#### TASK LIST:
1 - Copy the Powin article from "Grid-scale energy storage" up to and including "all of 2022.".
2 - According to the Powin article, in which city is the company's lab located?
3 - Could you continue the article about Powin's grid-scale battery storage from the point where it stops?

#### PASSAGE GIVEN:
--------
Powin leverages battery cell-level data for high-performing grid-scale storage


Grid-scale energy storage has quickly grown from a fledgling industry to an essential part of an increasingly renewables-powered grid. Through the first three quarters of 2023, 13.5 GWh of storage was installed, more than the 12 GWh installed in all of 2022.

One of the major U.S. companies operating in this space and riding this growth trajectory is Powin, provider of lithium-ferro-phosphate grid-scale battery services. The company’s sales have exploded from $200 million in 2021 to $2.2 billion in 2022.

pv magazine USA was joined by company president Anthony Carroll to learn what the company has been up to in this high-growth environment.

Powin has deployed over 3,200 MWh of battery systems worldwide, with another 11,900 MWh under construction as of Q4 2023. It typically installs batteries of two- to four hours of duration that provide grid arbitrage services, peak demand shaving, and storage-as-transmission services.

The company has had a busy past two years, including acquiring power electronics company EKS and then selling majority stake to Hitachi Energy, securing a massive project with Akaysha Energy, which is owned by major investment group Blackrock.

In 2023, Carroll said the company moved its focus toward building and delivering on the booked orders it received in 2022. It is ramping up manufacturing and has active sites in China and Mexico and is ramping up operations at a Vietnam plant. The company also set up contract manufacturing operations in the United States in Utah.

Carroll said Powin’s investment in research and development, including expanded efforts at its Portland, Oregon lab, have given it a leg up in its U.S. operations.

“Once of the exciting things that has happened in 2023 is the confirmation on the data analytics and how we are using software to predict battery performance better,” said Carroll. “We doubled down on the investment in the lab, we doubled down on tracking performance at the cell level.”
--------
#### MATERIAL:
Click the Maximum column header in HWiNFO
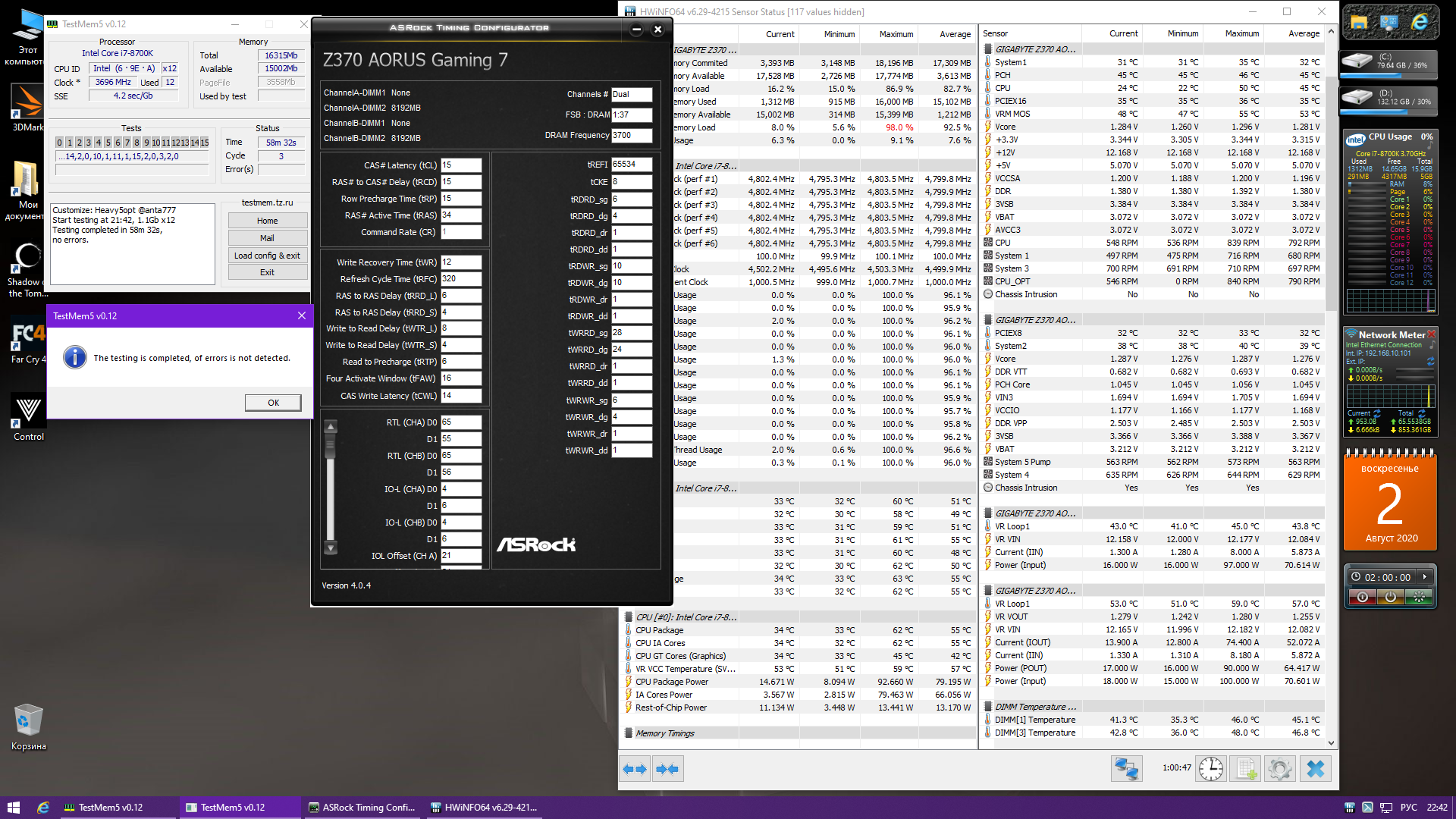click(896, 34)
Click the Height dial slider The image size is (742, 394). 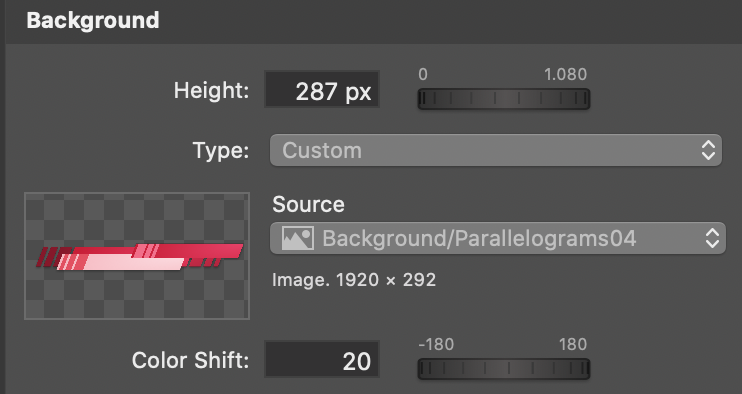click(x=504, y=99)
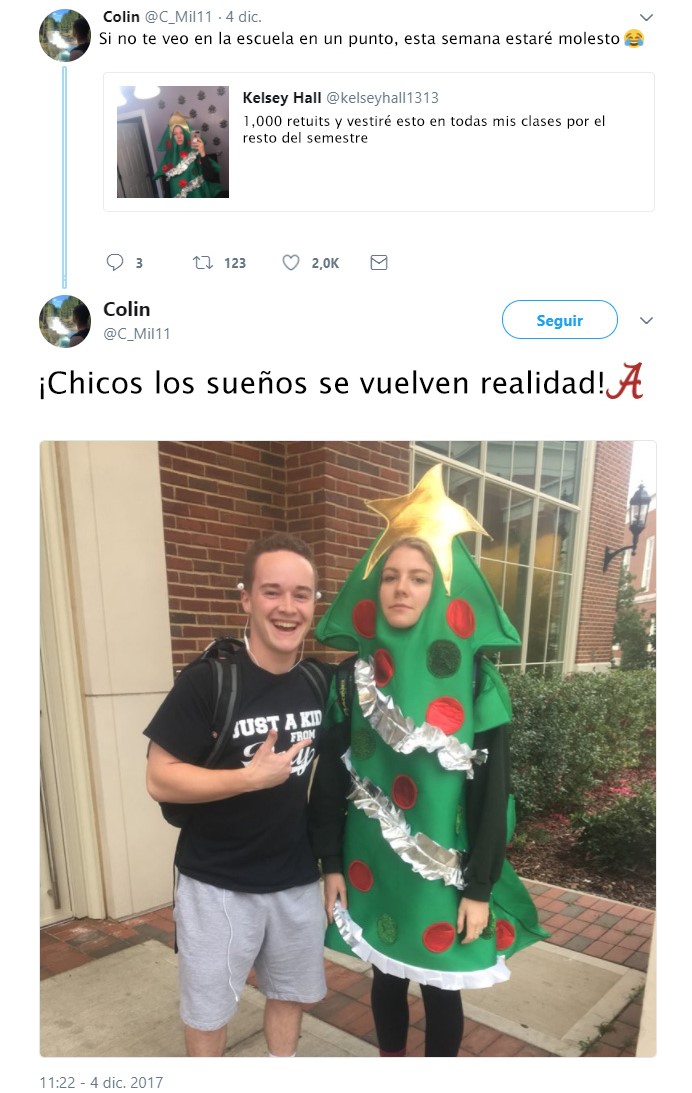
--------
#### THE REPLIES:
1 -
Grid-scale energy storage has quickly grown from a fledgling industry to an essential part of an increasingly renewables-powered grid. Through the first three quarters of 2023, 13.5 GWh of storage was installed, more than the 12 GWh installed in all of 2022.

2 - Portland, Oregon.

3 -
Carroll said there are three aspects that make their battery service different. First, the company made the investment in advanced sensors to track battery cell temperature, voltage, performance. This helps ensure optimal operations and helps Powin set a performance guarantee for its products. Second, the extra visibility into the cell level offers millions of datapoints that are used to drive Powin’s battery operation software and allows the company to develop predictive analytics for grid operations.

Third, its acquisition of power electronics company EKS gave the company a direct roadmap on how to integrate storage with the grid.

“The EKS acquisition will give us direct access to an industry-leading team, their power conversion technology, advanced controls, and decade’s worth of experience; enabling Powin to offer a fully wrapped solution to further enhance the customer experience,” said Powin strategic advisor and board member Geoff Brown.

Powin has since sold majority stake of EKS to Hitachi Energy, but remains partnered with the company, giving it a leg up in grid integration.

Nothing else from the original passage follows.